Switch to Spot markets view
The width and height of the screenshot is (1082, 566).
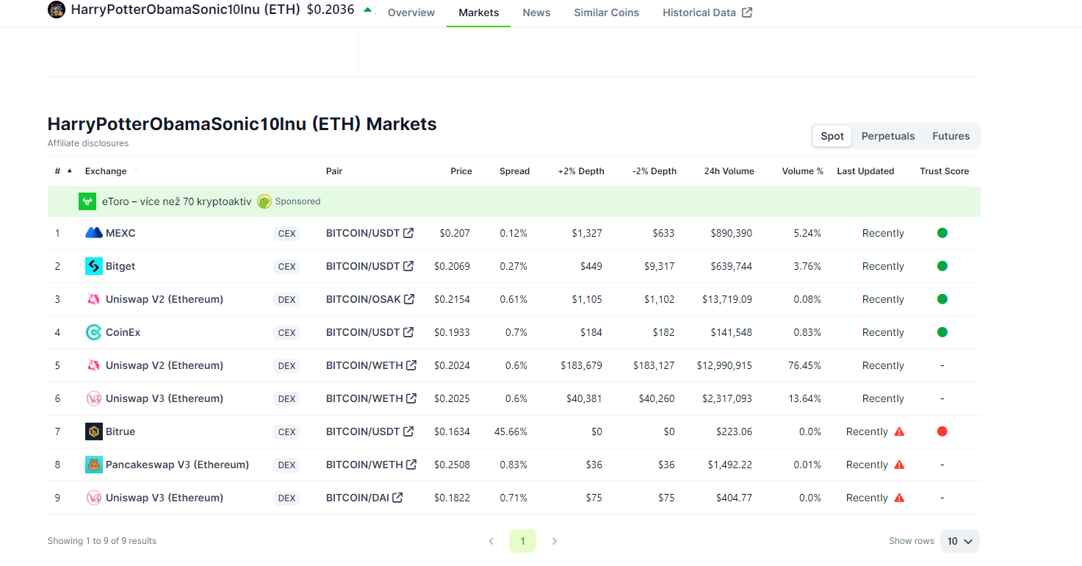(x=832, y=136)
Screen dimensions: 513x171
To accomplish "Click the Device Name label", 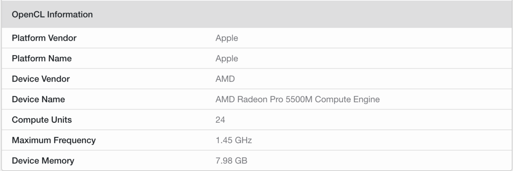I will [38, 100].
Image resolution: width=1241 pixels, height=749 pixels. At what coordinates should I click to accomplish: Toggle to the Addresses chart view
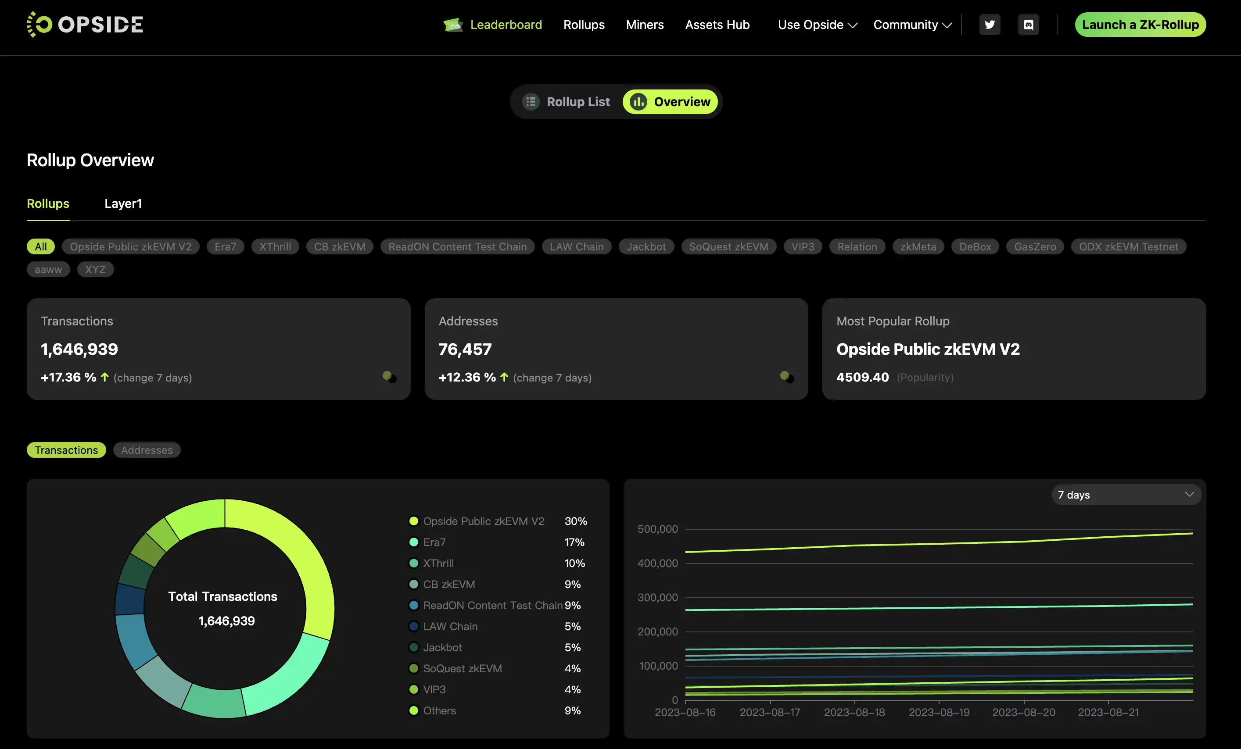click(146, 450)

◆ ◆ ◆ ◆ ◆

Set down the lines from the one containing "Image resolution: width=1241" through the last line of the records above, both included, exactly as they appear and with no other text. Pictures should not be set down.

Answer below -
Image resolution: width=1241 pixels, height=749 pixels. At what coordinates should I click to accomplish: Toggle to the Addresses chart view
click(146, 450)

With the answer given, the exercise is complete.